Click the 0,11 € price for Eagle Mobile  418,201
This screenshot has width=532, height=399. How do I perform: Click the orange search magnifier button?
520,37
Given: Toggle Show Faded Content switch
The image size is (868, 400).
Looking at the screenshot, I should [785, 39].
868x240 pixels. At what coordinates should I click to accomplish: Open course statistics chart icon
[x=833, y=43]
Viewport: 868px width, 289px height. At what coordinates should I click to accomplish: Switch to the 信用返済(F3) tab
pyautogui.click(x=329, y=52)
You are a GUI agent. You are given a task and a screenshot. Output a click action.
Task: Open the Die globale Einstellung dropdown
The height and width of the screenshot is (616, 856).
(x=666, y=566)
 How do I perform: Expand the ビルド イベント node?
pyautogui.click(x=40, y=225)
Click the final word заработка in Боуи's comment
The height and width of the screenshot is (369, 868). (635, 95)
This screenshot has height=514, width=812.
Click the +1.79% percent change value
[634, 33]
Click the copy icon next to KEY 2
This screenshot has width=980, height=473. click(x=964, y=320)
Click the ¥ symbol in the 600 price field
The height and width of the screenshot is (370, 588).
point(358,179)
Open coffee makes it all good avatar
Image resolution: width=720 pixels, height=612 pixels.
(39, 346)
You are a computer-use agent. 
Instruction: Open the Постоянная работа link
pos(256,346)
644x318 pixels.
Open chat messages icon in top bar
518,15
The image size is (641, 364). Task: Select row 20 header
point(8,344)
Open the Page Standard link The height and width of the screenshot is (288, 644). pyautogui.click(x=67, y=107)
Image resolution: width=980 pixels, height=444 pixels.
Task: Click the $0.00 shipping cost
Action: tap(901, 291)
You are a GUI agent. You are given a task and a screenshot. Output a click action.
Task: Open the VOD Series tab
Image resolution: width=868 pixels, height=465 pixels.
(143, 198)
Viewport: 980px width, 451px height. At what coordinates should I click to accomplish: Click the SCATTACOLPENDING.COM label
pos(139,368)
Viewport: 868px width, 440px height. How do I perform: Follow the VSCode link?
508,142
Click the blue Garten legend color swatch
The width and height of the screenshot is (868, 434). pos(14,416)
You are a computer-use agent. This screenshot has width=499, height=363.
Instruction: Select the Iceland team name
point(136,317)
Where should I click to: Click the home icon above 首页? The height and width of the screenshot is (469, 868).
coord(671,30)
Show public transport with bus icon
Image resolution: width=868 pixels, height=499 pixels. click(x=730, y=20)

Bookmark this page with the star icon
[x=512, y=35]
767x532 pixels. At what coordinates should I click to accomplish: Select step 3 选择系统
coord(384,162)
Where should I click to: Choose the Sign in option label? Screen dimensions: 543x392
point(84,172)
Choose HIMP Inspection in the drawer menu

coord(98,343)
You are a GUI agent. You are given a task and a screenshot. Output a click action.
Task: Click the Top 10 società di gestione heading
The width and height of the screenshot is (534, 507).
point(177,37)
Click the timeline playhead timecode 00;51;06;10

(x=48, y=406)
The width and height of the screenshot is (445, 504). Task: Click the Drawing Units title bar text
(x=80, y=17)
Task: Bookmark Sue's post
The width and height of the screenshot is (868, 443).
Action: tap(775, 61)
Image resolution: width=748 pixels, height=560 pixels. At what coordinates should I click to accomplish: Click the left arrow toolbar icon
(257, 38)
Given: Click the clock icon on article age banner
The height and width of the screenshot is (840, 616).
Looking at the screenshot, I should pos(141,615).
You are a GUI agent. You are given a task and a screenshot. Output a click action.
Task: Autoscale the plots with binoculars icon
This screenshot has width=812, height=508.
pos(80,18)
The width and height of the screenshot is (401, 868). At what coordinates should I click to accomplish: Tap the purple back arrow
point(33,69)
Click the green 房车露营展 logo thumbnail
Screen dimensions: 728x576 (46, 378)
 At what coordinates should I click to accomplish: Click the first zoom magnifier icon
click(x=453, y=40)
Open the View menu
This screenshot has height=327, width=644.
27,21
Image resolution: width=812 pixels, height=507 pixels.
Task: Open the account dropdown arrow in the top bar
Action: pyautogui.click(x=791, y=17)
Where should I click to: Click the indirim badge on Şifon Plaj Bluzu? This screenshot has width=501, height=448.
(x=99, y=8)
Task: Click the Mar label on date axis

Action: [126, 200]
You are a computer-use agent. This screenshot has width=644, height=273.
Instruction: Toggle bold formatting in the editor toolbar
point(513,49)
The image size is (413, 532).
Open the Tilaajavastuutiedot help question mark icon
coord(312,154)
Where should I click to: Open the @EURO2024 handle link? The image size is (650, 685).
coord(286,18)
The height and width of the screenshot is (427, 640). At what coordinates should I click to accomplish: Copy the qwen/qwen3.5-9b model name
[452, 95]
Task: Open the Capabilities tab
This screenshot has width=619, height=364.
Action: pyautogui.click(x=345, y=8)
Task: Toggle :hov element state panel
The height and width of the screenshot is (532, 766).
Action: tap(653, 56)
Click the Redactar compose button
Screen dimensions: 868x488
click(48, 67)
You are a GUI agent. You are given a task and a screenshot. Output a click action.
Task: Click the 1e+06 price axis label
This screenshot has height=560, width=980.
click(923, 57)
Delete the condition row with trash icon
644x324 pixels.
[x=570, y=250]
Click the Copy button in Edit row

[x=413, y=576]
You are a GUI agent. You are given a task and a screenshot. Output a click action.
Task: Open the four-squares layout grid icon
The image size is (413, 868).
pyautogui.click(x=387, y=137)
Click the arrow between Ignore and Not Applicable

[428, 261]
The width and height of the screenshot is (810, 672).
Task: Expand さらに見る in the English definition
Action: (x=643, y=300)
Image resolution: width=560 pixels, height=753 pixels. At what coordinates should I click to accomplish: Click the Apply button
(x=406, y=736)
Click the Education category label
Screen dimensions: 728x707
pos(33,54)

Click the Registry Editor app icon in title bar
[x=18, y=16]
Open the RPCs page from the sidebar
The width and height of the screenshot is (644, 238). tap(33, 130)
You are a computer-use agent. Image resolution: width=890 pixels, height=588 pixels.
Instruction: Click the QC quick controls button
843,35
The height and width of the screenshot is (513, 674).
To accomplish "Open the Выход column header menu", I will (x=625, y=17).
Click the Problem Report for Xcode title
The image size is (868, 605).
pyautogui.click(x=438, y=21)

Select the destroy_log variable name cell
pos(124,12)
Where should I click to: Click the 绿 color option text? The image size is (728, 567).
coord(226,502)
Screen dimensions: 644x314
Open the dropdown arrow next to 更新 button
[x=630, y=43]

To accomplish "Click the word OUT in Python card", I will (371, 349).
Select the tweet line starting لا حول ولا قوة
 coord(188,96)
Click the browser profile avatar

---+---

WHAT IS REQUIRED
In full and exactly as written, reproduce the records above.

RESULT BELOW
Click the 0,11 € price for Eagle Mobile  418,201
This screenshot has width=532, height=399. How do I perform: Click the orange search magnifier button?
520,37
Given: Toggle Show Faded Content switch
The image size is (868, 400).
Looking at the screenshot, I should [785, 39].
868x240 pixels. At what coordinates should I click to accomplish: Open course statistics chart icon
[x=833, y=43]
Viewport: 868px width, 289px height. At what coordinates should I click to accomplish: Switch to the 信用返済(F3) tab
pyautogui.click(x=329, y=52)
You are a GUI agent. You are given a task and a screenshot. Output a click action.
Task: Open the Die globale Einstellung dropdown
The height and width of the screenshot is (616, 856).
(x=666, y=566)
 How do I perform: Expand the ビルド イベント node?
pyautogui.click(x=40, y=225)
Click the final word заработка in Боуи's comment
The height and width of the screenshot is (369, 868). (635, 95)
This screenshot has height=514, width=812.
Click the +1.79% percent change value
[634, 33]
Click the copy icon next to KEY 2
This screenshot has width=980, height=473. click(x=964, y=320)
Click the ¥ symbol in the 600 price field
The height and width of the screenshot is (370, 588).
point(358,179)
Open coffee makes it all good avatar
Image resolution: width=720 pixels, height=612 pixels.
(39, 346)
You are a computer-use agent. 
Instruction: Open the Постоянная работа link
pos(256,346)
644x318 pixels.
Open chat messages icon in top bar
518,15
The image size is (641, 364). Task: Select row 20 header
point(8,344)
Open the Page Standard link The height and width of the screenshot is (288, 644). pyautogui.click(x=67, y=107)
Image resolution: width=980 pixels, height=444 pixels.
Task: Click the $0.00 shipping cost
Action: tap(901, 291)
You are a GUI agent. You are given a task and a screenshot. Output a click action.
Task: Open the VOD Series tab
Image resolution: width=868 pixels, height=465 pixels.
(143, 198)
Viewport: 980px width, 451px height. At what coordinates should I click to accomplish: Click the SCATTACOLPENDING.COM label
pos(139,368)
Viewport: 868px width, 440px height. How do I perform: Follow the VSCode link?
508,142
Click the blue Garten legend color swatch
The width and height of the screenshot is (868, 434). pos(14,416)
You are a computer-use agent. This screenshot has width=499, height=363.
Instruction: Select the Iceland team name
point(136,317)
Where should I click to: Click the home icon above 首页? The height and width of the screenshot is (469, 868).
coord(671,30)
Show public transport with bus icon
Image resolution: width=868 pixels, height=499 pixels. click(x=730, y=20)

Bookmark this page with the star icon
[x=512, y=35]
767x532 pixels. At what coordinates should I click to accomplish: Select step 3 选择系统
coord(384,162)
Where should I click to: Choose the Sign in option label? Screen dimensions: 543x392
point(84,172)
Choose HIMP Inspection in the drawer menu

coord(98,343)
You are a GUI agent. You are given a task and a screenshot. Output a click action.
Task: Click the Top 10 società di gestione heading
The width and height of the screenshot is (534, 507).
point(177,37)
Click the timeline playhead timecode 00;51;06;10

(x=48, y=406)
The width and height of the screenshot is (445, 504). Task: Click the Drawing Units title bar text
(x=80, y=17)
Task: Bookmark Sue's post
The width and height of the screenshot is (868, 443).
Action: tap(775, 61)
Image resolution: width=748 pixels, height=560 pixels. At what coordinates should I click to accomplish: Click the left arrow toolbar icon
(257, 38)
Given: Click the clock icon on article age banner
The height and width of the screenshot is (840, 616).
Looking at the screenshot, I should pos(141,615).
You are a GUI agent. You are given a task and a screenshot. Output a click action.
Task: Autoscale the plots with binoculars icon
This screenshot has width=812, height=508.
pos(80,18)
The width and height of the screenshot is (401, 868). At what coordinates should I click to accomplish: Tap the purple back arrow
point(33,69)
Click the green 房车露营展 logo thumbnail
Screen dimensions: 728x576 (46, 378)
 At what coordinates should I click to accomplish: Click the first zoom magnifier icon
click(x=453, y=40)
Open the View menu
This screenshot has height=327, width=644.
27,21
Image resolution: width=812 pixels, height=507 pixels.
Task: Open the account dropdown arrow in the top bar
Action: pyautogui.click(x=791, y=17)
Where should I click to: Click the indirim badge on Şifon Plaj Bluzu? This screenshot has width=501, height=448.
(x=99, y=8)
Task: Click the Mar label on date axis

Action: [126, 200]
You are a computer-use agent. This screenshot has width=644, height=273.
Instruction: Toggle bold formatting in the editor toolbar
point(513,49)
The image size is (413, 532).
Open the Tilaajavastuutiedot help question mark icon
coord(312,154)
Where should I click to: Open the @EURO2024 handle link? The image size is (650, 685).
coord(286,18)
The height and width of the screenshot is (427, 640). At what coordinates should I click to accomplish: Copy the qwen/qwen3.5-9b model name
[452, 95]
Task: Open the Capabilities tab
This screenshot has width=619, height=364.
Action: pyautogui.click(x=345, y=8)
Task: Toggle :hov element state panel
The height and width of the screenshot is (532, 766).
Action: tap(653, 56)
Click the Redactar compose button
Screen dimensions: 868x488
click(48, 67)
You are a GUI agent. You are given a task and a screenshot. Output a click action.
Task: Click the 1e+06 price axis label
This screenshot has height=560, width=980.
click(923, 57)
Delete the condition row with trash icon
644x324 pixels.
[x=570, y=250]
Click the Copy button in Edit row

[x=413, y=576]
You are a GUI agent. You are given a task and a screenshot. Output a click action.
Task: Open the four-squares layout grid icon
The image size is (413, 868).
pyautogui.click(x=387, y=137)
Click the arrow between Ignore and Not Applicable

[428, 261]
The width and height of the screenshot is (810, 672).
Task: Expand さらに見る in the English definition
Action: (x=643, y=300)
Image resolution: width=560 pixels, height=753 pixels. At what coordinates should I click to accomplish: Click the Apply button
(x=406, y=736)
Click the Education category label
Screen dimensions: 728x707
pos(33,54)

Click the Registry Editor app icon in title bar
[x=18, y=16]
Open the RPCs page from the sidebar
The width and height of the screenshot is (644, 238). tap(33, 130)
You are a computer-use agent. Image resolution: width=890 pixels, height=588 pixels.
Instruction: Click the QC quick controls button
843,35
The height and width of the screenshot is (513, 674).
To accomplish "Open the Выход column header menu", I will (x=625, y=17).
Click the Problem Report for Xcode title
The image size is (868, 605).
pyautogui.click(x=438, y=21)

Select the destroy_log variable name cell
pos(124,12)
Where should I click to: Click the 绿 color option text? The image size is (728, 567).
coord(226,502)
Screen dimensions: 644x314
Open the dropdown arrow next to 更新 button
[x=630, y=43]

To accomplish "Click the word OUT in Python card", I will (371, 349).
Select the tweet line starting لا حول ولا قوة
 coord(188,96)
Click the browser profile avatar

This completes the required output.